Looting not a problem of poverty

Police arrest people involved in a looting spree in Jabulani Mall, Soweto
Police arrest people involved in a looting spree in Jabulani Mall, Soweto
Image: SOWETAN/ANTONIO MUCHAVE

First, there is the good news. The storm will subside. We will reset as if nothing happened. That is the bad news.

We will move on and not deal with the underlying causes of this massive stress test of our democratic state. Until it happens again, we anguish, and then we forget again.

I asked friends living in the UK what they remember about Britain’s 2011 urban riots that their newspapers then described as “a defining contest between order and disorder”, and a future prime minister observed as “disorder on a scale not seen in this country for many, many years”.

None of my UK friends remember those devastating riots. Bad news.

We are in an intense search to make meaning out of the explosion of community violence and wholesale looting in especially the richest (Gauteng) and most densely populated provinces (Gauteng, KwaZulu-Natal).

The explanations given are breathtaking in their range — tribalism, terrorism, poverty, inequality, unemployment, pandemic stress and more. No doubt, there is some truth in all of these attempts at sense making and even less comfort in a conclusion gaining ground among political commentators — a failed state.

There can be no question that three of our most important institutions have failed us in the crisis — the police, the army and intelligence. The slow and uneven response to the crisis across these critical agencies speaks of a government that is divided in its loyalties to the imprisoned president and ambivalent about using the full force of the state to suppress this revolt against acceptable social norms, rules and values.

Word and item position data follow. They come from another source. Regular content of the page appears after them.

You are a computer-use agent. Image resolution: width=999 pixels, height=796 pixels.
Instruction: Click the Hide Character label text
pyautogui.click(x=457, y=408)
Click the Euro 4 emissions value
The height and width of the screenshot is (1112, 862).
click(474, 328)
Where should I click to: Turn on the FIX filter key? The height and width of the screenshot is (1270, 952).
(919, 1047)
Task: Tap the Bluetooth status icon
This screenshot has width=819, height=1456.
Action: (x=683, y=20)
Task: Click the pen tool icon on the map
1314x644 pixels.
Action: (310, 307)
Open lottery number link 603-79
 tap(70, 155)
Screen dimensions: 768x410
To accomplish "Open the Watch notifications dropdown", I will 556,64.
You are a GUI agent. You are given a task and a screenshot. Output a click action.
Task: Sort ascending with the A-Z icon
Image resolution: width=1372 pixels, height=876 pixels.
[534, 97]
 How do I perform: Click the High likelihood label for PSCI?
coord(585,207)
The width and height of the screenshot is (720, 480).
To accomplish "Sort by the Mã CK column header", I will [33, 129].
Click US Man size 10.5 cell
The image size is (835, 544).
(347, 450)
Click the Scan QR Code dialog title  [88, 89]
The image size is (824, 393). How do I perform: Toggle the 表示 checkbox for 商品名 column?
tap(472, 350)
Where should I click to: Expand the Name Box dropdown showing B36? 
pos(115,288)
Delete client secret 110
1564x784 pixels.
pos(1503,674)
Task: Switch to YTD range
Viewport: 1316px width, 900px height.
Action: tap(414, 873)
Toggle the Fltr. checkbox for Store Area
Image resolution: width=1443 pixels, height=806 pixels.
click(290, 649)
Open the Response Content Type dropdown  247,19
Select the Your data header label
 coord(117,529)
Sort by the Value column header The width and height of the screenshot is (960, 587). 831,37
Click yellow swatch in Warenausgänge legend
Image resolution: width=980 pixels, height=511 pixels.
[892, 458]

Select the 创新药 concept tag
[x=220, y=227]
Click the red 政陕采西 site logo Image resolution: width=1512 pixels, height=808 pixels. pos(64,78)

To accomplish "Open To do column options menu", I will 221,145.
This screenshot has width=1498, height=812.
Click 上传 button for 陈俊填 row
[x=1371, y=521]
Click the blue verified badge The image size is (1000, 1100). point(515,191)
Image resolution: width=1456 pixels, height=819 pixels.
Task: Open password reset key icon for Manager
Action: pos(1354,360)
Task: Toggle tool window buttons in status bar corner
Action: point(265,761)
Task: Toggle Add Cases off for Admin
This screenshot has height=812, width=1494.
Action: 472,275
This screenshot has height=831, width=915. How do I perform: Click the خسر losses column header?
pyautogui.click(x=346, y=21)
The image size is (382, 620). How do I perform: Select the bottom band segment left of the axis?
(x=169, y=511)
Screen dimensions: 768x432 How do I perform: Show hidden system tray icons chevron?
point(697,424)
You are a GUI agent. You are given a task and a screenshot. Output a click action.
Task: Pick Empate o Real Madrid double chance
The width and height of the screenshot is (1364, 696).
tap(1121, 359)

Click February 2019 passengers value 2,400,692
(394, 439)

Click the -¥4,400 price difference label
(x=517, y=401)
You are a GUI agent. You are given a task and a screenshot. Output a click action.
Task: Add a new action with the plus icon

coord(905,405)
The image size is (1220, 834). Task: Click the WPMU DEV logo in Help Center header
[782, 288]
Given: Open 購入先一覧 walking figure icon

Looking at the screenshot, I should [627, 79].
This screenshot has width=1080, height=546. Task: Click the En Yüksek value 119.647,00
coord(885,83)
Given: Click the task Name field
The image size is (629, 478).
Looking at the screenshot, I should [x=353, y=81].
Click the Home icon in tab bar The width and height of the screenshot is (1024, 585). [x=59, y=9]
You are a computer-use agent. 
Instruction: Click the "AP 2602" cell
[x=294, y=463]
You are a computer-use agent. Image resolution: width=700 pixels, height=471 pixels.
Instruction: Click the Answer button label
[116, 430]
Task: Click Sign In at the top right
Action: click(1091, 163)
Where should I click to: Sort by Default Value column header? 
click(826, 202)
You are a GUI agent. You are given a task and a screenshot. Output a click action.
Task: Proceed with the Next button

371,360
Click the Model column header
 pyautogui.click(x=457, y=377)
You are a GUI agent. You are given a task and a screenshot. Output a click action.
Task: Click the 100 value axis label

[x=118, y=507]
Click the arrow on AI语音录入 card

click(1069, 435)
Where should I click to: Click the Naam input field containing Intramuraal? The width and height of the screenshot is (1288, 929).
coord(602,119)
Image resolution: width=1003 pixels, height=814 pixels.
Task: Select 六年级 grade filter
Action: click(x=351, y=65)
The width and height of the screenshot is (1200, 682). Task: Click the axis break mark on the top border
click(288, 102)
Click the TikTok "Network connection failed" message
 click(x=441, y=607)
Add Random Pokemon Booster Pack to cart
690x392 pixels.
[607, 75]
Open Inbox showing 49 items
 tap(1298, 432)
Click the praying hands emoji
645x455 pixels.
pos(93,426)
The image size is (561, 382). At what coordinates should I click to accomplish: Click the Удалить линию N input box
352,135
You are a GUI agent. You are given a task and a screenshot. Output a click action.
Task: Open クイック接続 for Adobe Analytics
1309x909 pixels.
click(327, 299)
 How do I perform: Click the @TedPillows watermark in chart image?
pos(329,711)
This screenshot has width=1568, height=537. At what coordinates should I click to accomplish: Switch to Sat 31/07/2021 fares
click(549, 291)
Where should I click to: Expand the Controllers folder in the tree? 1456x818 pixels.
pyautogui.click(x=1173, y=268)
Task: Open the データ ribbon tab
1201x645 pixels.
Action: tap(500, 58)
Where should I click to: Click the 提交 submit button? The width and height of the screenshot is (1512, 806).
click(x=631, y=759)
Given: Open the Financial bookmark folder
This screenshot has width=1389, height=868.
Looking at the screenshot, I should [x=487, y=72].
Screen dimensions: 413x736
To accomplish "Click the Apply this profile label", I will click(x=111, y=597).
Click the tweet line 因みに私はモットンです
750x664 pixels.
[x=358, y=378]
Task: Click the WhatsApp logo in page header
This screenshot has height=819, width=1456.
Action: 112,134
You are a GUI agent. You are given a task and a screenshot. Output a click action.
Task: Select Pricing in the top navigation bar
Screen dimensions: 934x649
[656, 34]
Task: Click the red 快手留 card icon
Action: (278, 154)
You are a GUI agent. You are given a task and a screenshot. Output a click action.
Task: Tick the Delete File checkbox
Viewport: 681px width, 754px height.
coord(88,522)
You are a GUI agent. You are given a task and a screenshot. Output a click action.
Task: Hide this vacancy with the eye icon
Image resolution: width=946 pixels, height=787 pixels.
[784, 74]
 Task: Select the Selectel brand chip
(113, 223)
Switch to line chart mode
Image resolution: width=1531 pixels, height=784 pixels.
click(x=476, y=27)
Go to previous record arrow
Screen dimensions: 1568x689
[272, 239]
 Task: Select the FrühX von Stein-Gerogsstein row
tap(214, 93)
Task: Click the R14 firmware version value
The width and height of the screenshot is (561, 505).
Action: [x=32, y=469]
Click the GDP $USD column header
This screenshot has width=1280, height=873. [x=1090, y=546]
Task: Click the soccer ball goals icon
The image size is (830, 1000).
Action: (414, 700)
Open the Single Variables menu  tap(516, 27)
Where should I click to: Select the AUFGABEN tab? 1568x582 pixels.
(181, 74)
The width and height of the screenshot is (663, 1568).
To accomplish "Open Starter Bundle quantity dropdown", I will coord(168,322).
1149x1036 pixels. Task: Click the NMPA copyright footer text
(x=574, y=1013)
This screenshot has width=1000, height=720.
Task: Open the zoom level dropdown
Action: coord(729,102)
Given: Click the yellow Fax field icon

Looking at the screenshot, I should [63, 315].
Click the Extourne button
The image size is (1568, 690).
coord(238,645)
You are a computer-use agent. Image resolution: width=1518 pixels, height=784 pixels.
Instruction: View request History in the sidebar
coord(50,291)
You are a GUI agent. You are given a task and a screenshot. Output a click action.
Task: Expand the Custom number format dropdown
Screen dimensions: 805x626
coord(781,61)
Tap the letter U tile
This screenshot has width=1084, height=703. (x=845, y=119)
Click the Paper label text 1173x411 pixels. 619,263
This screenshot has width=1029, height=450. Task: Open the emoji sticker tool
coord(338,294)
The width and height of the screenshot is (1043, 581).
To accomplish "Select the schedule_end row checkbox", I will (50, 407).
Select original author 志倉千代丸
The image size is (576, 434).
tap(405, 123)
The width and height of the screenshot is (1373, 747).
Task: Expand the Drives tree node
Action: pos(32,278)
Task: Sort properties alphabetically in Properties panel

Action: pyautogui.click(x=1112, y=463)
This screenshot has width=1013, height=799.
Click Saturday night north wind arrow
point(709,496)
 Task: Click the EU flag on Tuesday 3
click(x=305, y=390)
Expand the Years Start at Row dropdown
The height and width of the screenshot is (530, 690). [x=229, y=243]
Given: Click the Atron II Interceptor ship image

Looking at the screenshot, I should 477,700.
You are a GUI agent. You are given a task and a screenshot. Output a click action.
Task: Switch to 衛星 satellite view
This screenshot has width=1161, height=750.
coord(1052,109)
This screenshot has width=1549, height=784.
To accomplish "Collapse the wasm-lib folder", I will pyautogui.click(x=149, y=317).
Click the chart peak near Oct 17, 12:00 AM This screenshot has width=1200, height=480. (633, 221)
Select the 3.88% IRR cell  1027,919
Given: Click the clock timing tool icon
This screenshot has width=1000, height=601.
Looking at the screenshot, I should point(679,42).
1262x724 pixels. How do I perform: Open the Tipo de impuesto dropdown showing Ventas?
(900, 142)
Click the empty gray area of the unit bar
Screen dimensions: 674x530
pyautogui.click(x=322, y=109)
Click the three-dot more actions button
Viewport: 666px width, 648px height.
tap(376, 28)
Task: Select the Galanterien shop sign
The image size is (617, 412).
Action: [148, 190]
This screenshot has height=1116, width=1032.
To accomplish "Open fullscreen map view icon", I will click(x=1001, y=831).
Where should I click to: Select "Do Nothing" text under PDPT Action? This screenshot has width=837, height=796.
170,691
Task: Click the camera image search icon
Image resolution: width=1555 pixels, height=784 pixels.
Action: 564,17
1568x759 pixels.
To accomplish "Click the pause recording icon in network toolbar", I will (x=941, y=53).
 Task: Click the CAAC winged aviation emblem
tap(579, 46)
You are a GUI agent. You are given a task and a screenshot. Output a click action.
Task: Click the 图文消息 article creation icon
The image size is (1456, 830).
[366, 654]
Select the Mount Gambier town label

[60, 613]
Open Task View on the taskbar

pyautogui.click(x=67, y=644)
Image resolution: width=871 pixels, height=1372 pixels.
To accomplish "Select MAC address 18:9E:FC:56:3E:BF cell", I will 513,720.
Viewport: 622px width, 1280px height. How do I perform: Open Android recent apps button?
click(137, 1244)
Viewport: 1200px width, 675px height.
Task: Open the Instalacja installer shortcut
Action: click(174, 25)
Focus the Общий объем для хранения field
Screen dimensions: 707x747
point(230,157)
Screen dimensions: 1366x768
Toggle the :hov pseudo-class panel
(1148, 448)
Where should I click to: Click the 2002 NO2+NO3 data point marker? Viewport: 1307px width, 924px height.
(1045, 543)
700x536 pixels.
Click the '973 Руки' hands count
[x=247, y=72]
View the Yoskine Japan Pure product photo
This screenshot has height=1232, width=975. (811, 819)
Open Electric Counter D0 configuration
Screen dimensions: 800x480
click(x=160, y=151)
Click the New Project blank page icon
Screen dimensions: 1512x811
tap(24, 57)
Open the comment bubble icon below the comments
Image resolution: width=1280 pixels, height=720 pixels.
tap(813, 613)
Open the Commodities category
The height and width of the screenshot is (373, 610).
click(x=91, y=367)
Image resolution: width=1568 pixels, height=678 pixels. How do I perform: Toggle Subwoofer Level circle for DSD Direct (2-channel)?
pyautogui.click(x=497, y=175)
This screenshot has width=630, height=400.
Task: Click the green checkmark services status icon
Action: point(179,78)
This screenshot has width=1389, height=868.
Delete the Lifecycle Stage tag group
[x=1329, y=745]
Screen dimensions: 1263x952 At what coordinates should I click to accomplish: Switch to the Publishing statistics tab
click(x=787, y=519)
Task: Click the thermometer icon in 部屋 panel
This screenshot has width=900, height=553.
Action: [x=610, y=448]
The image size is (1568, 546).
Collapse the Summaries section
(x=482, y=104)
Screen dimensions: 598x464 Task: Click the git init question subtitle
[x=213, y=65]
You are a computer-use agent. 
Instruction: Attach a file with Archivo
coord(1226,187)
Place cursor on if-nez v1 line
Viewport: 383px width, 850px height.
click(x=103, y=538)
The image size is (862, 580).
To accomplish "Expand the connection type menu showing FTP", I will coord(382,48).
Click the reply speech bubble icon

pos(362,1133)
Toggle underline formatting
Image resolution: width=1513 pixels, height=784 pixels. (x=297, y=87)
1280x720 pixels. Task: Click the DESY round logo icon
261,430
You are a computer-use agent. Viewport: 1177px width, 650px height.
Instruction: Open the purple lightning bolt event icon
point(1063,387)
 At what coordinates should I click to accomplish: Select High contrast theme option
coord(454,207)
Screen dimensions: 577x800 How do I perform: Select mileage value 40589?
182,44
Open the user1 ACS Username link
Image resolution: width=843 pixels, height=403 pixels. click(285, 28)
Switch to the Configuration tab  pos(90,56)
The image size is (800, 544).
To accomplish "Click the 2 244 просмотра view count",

We may have reason to be ambivalent about using the language of “state of emergency” (that is part of PW Botha’s total onslaught response) while the enemies of the state have been quite crafty in dangling the threat of “another Marikana” before the eyes of a president who once apologised for his role in the massacre during student questions at Rhodes University.

In an email to mining management, then Deputy President Ramaphosa described the actions of miners as “plainly dastardly criminal acts and must be characterised as such”. Death followed, playing the future president offside.

All of us have standout memories and memes from this unbelievable week of unleashed anarchy. Mine is the woman lying on the ground under police guard while clinging stubbornly to a stolen suitcase. What is going through her mind?

In normal times, you distance yourself from the incriminating evidence as quickly as possible. Perhaps the looter is in two minds. After all, everybody is stealing. Why pick on me? Maybe I will be let go, with my new acquisition. That is certainly the impression — everybody is stealing.

How did we get here? When citizens sense that everybody is stealing, then of course they rush to the malls and the shops to steal as well.

The president in prison is our alleged commander-in-thief alongside everyone else from Prasa executives to municipal managers. So, who cares about a lowly looter in KwaMashu or Katlehong? Everybody steals, it seems.

The commentariat so far have concentrated their meaning-making efforts on the obvious institutions such as the courts and the police. But the breakdown of norms, rules and values happens much earlier in two other institutions — the home and the school.

If your parents taught you firmly, in words and by example, the difference between right and wrong, you are unlikely to carry off a trolley of stolen goods from the Brookside Mall in Pietermaritzburg or Ndofaya Mall in Soweto.

If your school reinforces those home-grown values, you develop a heightened sense of consciousness about the difference between your money and other people’s money.

Humans are not animals. We do not respond mindlessly to external stimuli driven by our basest instincts. To therefore write off looting as a problem of poverty is not only lazy social science; it is borders on class arrogance and, in some cases, undisguised racism.

For one, there are poorer countries than SA and others that rival us in the inequality stakes where you do not see this kind of organised mayhem.

Truth is, we are taught (or not) the values by which we order our behaviour and constrain our impulses for the greater good. There is ample reason to be optimistic. The stories flooding in of ordinary citizens surrounding community-based malls and the homes of others speak to values such as concord and solidarity.

Taxi drivers, who often get a bad rap in the public eye, are the ones protecting privately owned businesses right now and patrolling the streets to control looters.

No, not everyone steals and that is my message of hope to anxious South Africans who feel let down by our government. As always, the power to change our situation lies with the people.